### How to complete this task
Could you reproduce, exactly as written, every line from the one containing "How do I perform: Click the search" through the last line of the records, and nothing else?

[Start of Attachment]

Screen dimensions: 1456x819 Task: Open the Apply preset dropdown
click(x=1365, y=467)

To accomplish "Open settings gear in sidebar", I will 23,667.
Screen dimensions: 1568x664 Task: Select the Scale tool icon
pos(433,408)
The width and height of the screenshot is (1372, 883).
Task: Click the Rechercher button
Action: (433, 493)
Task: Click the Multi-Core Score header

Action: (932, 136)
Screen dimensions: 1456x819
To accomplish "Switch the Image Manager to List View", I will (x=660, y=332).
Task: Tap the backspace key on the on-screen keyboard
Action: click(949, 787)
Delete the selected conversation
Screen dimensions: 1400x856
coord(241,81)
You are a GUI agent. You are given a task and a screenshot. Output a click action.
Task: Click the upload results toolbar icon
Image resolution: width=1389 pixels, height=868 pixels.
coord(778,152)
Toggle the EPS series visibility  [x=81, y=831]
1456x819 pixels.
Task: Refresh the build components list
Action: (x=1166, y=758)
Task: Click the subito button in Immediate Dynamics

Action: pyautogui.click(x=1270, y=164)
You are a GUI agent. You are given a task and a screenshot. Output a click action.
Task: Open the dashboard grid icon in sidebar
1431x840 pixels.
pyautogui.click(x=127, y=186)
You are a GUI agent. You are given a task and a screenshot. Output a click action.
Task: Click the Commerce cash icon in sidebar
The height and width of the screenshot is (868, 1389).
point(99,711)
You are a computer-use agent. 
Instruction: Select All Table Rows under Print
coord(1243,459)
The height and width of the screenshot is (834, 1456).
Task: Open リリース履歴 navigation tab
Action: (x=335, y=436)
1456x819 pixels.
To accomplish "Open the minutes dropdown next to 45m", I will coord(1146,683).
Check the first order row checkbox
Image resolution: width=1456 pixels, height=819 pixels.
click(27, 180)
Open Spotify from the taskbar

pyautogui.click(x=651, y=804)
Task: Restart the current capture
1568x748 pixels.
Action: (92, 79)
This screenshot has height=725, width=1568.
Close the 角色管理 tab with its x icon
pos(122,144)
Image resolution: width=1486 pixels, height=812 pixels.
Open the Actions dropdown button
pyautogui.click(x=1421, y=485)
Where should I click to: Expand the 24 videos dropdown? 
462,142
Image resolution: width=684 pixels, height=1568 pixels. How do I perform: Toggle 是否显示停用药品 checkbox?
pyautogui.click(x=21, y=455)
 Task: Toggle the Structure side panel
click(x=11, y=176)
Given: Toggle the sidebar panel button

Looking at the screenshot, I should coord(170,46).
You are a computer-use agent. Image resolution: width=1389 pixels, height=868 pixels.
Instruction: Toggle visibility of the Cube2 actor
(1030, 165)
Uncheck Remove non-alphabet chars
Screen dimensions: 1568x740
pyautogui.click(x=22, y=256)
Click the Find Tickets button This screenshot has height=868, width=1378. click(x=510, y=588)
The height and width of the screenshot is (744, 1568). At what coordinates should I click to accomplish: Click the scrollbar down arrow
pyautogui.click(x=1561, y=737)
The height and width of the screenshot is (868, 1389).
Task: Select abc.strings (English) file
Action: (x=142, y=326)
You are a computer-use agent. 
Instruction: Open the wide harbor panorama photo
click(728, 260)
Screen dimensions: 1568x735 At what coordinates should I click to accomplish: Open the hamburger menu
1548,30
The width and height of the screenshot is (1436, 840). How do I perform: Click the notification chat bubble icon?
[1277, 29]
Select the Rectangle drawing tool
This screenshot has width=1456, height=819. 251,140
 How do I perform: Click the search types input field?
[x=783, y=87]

[End of Attachment]

### Solved exercise
 How do I perform: Click the search types input field?
[x=783, y=87]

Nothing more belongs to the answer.